Agora, pelo pouco que vejo me pergunto porque as montagens do André Guerreiro, que são por vezes prodigiosas em matéria de articular novas relações de espaço e meios, passam em branco (ao menos para mim), não recebem críticas, nem nada… Acho que o teatro é um meio vicioso, como o cinema, aliás, mas talvez mais um pouco.
Aliás, vamos à literatura. A Folha publicou um artigo do famoso “jurado C” do Jabuti. O tal que deu uma nota baixa para certos livros e, com isso, fez com que um romance determinado ganhasse o prêmio. Não li nenhum deles, mas a repercussão é o que importa. Primeiro veio o escândalo: como dar o prêmio a um desconhecido em detrimento de autores conhecidos e tal? A sequência é sempre aquela: com a diferença vem a desonestidade (suposta) e o escândalo, a suspeita. Todo mundo grita e acusa. Agora, meses depois, surge o artigo do cara. Muito equilibrado, com bons argumentos. Não li os livros, mas me parece alguém que sabe do que está falando. Pode-se sempre perguntar: não houve um exagero em dar notas altíssimas para um e baixa para outros? Não sei, pode ser. Pode ser desses caras que sabem que notas assim fazem pender o resultado para um lado, haja o que houver. Trata-se de criar mecanismos de proteção, que nem fizeram com as escolas de samba do Rio.
Voltando ao teatro. Fui ver “Odisséia”, convidado pelo Miguel, amigo do meu filho. Um espetáculo que me pareceu longo demais e cheio de desequilíbrios. Começa bem (com uma luz tipo Bob Wilson), mas depois vem o excesso, os berreiros, a ocupação meio forçada do espaço. Enfim, durante uma boa parte da peça, parece que a gente está vendo um ataque histérico. O Miguel me explica, depois da peça, que esse tipo de procedimento é uma maneira de compensar a falta de técnica do elenco (saído há pouco da escola Célia Helena) pela energia. Mas me parece que é melhor deixar a deficiência se manifestar e tentar corrigi-la depois.

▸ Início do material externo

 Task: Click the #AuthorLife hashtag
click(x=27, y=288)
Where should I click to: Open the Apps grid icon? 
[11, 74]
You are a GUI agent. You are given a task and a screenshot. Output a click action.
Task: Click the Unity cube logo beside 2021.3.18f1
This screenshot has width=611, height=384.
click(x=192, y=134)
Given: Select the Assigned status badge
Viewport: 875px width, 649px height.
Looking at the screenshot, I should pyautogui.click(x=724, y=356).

Me parece mais eficaz. Mas, claro, tenho a impressão de que não é só isso. Essa impressão vem também do excesso de música, do que parece ser um temor injustificado do silêncio. O espectador também precisa repousar os sentidos, isso faz parte do ritmo.

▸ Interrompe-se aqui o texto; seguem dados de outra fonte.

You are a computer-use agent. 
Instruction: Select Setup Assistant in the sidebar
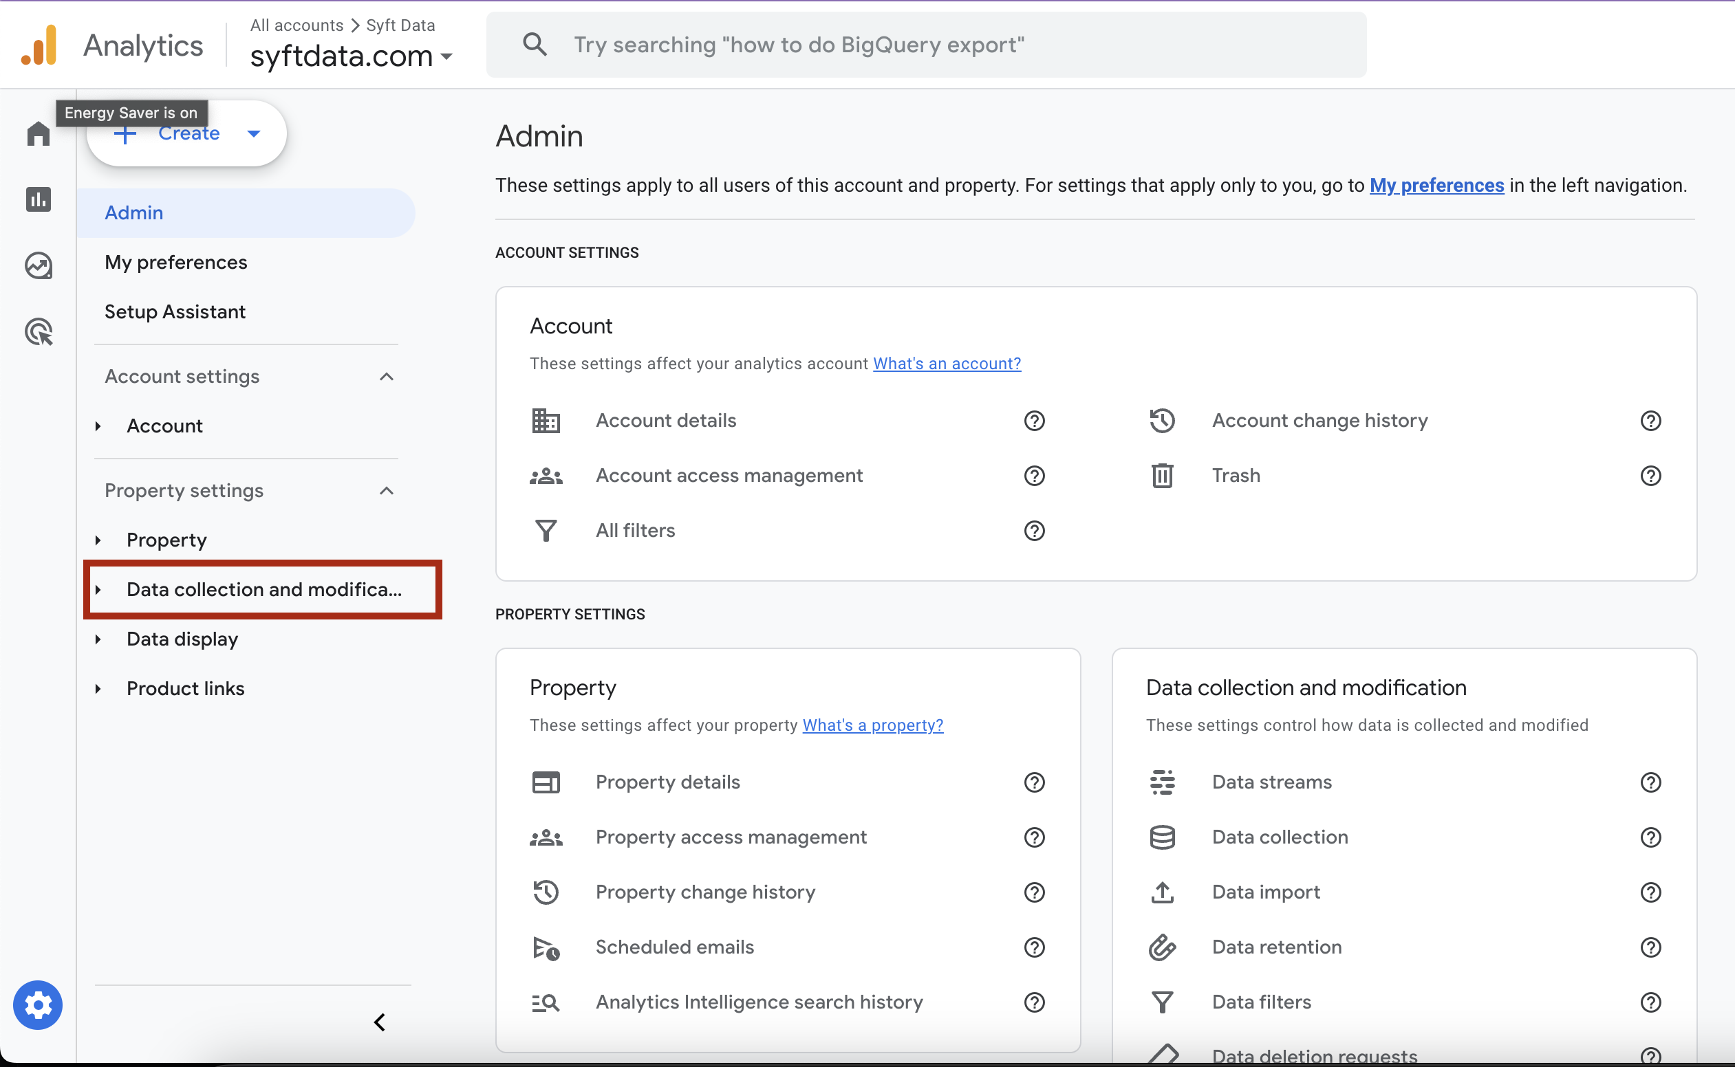pyautogui.click(x=175, y=312)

Tudo melhora muito depois que Ulisses volta a Ítaca, isto é, ao Brasil. A peça melhora muito, para começar: porque a Grécia, Ulisses, tudo era um pretexto. Então fica muito tempo lá com Aquiles, cavalos, essas coisas. Quando ele chega, já associações muito boas: o canto das sereias com o crack, por exemplo, é muito bem colocado (cenicamente, para começar). No mais, há humor, há um sentido crítico com o qual pode-se não concordar o tempo todo, mas que, enfim, está lá. Então a peça termina bem, ou quase. Poderia se privar das referências abundantes a Shakespeare, Cervantes, Tchecov, para ficar só com os que percebi. Isso não leva a coisa alguma. Se tirasse as referências explícitas e procedesse imitando os autores citados, me parece que o autor da peça estaria melhor. Mas a peça termina numa nota alta, o que é muito bom, e o público, que parece bem menos chato que eu, aplaude de pé.
Acho que aplaudiria mais esse elenco muito simpático se a peça tivesse uns 20 ou 30 minutos a menos.